Toyota semblait s'enfoncer dans la crise, hier, en étendant sur trois continents ses rappels de sécurité à des millions de véhicules. Plusieurs analystes de l'industrie automobile mondiale se demandent si le géant japonais va perdre son actif le plus précieux: la confiance de ses clients.

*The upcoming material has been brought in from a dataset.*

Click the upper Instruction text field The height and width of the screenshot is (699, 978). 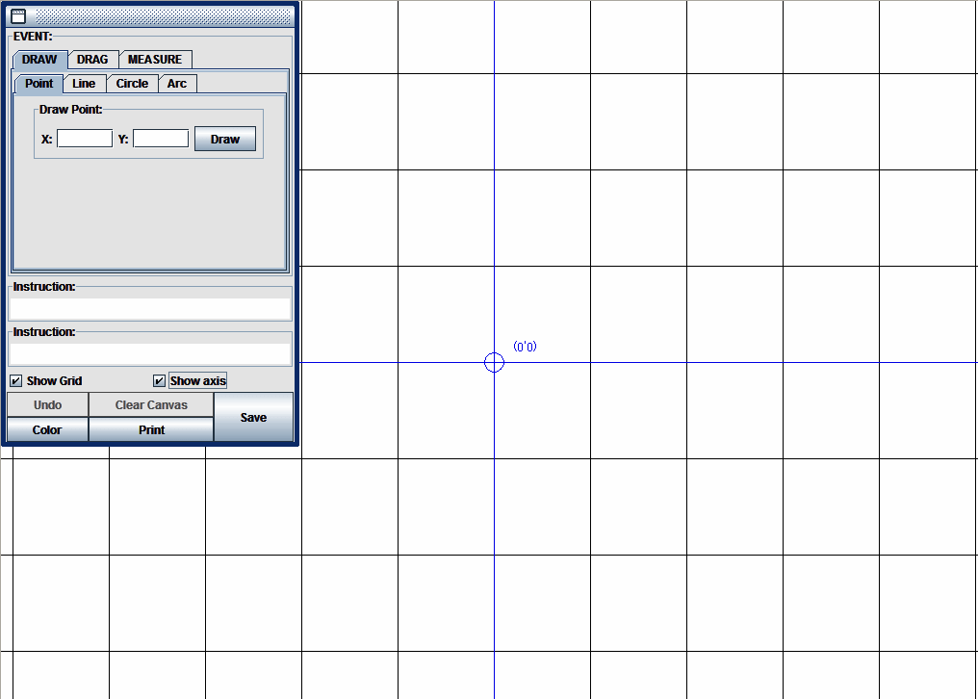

Jusqu'à récemment, Toyota était le premier de classe incontesté de l'industrie automobile, s'étant patiemment taillé une réputation enviée de fiabilité et de sécurité, à bon prix. Il lui faudrait un musée pour regrouper sous un même toit les prix de qualité et de fiabilité remportés par ses véhicules.

 

Sa réputation se mesurait même en dehors de son industrie. Exemple: en octobre 2009, au beau milieu de la crise mondiale dans l'automobile, Toyota a été l'unique constructeur automobile à se classer parmi les 10 plus grandes marques du top 100 annuel de la firme de marketing Interbrand, très loin au-dessus de Mercedes-Benz, BMW et Honda.

 

C'est durant cette année où toute l'industrie a perdu des revenus que Toyota a ravi à l'américaine General Motors sa couronne de No 1 mondial de l'automobile.

 

Mais depuis quelque temps, les enjeux de sécurité et de fiabilité qui touchent Toyota se suivent en cascade, alors que la qualité des américaines et des coréennes est meilleure que jamais.

 

Les pédales d'accélération suspectes (il y a eu des accidents mortels) de Lexus et de Toyota ont un impact tel que certains clients américains qui viennent d'acheter une Toyota refusent d'en prendre possession chez le concessionnaire, rapportait mercredi la revue Automotive News. Ils attendent que Toyota ait trouvé la solution.

 

En attendant, Toyota a suspendu ses ventes de huit modèles nord-américains et fermera six chaînes de montage ce soir, jusqu'à nouvel ordre.

 

«Cette décision sans précédent dans l'industrie automobile montre le sérieux de cet enjeu de sécurité», a écrit Michelle Krebs, une analyste chevronnée du marché automobile chez Edmunds.com. «On a commencé avec des tapis d'appoint; ensuite, c'était l'usure d'une pièce; nous voici maintenant devant un arrêt de production total. Je ne peux m'empêcher de penser que la crédibilité de l'entreprise est remise en question»

 

Expansion au dépens du contrôle de qualité

 

Plusieurs experts affirment que Toyota a peu à peu vendu son âme, il y a une dizaine d'années. À cette époque, Toyota s'est lancée dans une expansion rapide aux États-Unis, se lançant dans les grosses voitures et les VUS. Elle s'est ainsi éloignée du domaine d'expertise où elle est imbattable, les compactes et les intermédiaires, à la poursuite de GM et du 1er rang mondial. Les experts pensent que cette expansion s'est faite aux dépens du contrôle de la qualité qui a fait sa réputation et qui, justement, l'a amenée au premier rang.

 

Or, «il n'y a rien d'autre dans cette marque», a dit au Los Angeles Times John Wolkonowicz, spécialiste automobile chez IHS Global Insight. «La marque n'est pas bâtie sur l'élégance des voitures, ni sur une conduite exceptionnelle, ni sur la performance. Elle est bâtie sur la qualité et sur le coût d'entretien bas.»

 

Selon Shigeru Matsumura, analyste chez SMBC Friend Securities, les rappels récents «ont terni la réputation de qualité de Toyota, qui est à la base de sa force. Cela donne une nouvelle chance aux constructeurs comme General Motors.»

 

Mais les problèmes actuels de Toyota ne doivent pas être exagérés. Le constructeur japonais demeure une force formidable. Le nouveau président de Toyota, Aiko Toyoda, n'obsède pas sur la croissance. Il a promis de recentrer Toyota vers ses valeurs originales de qualité et de minutie.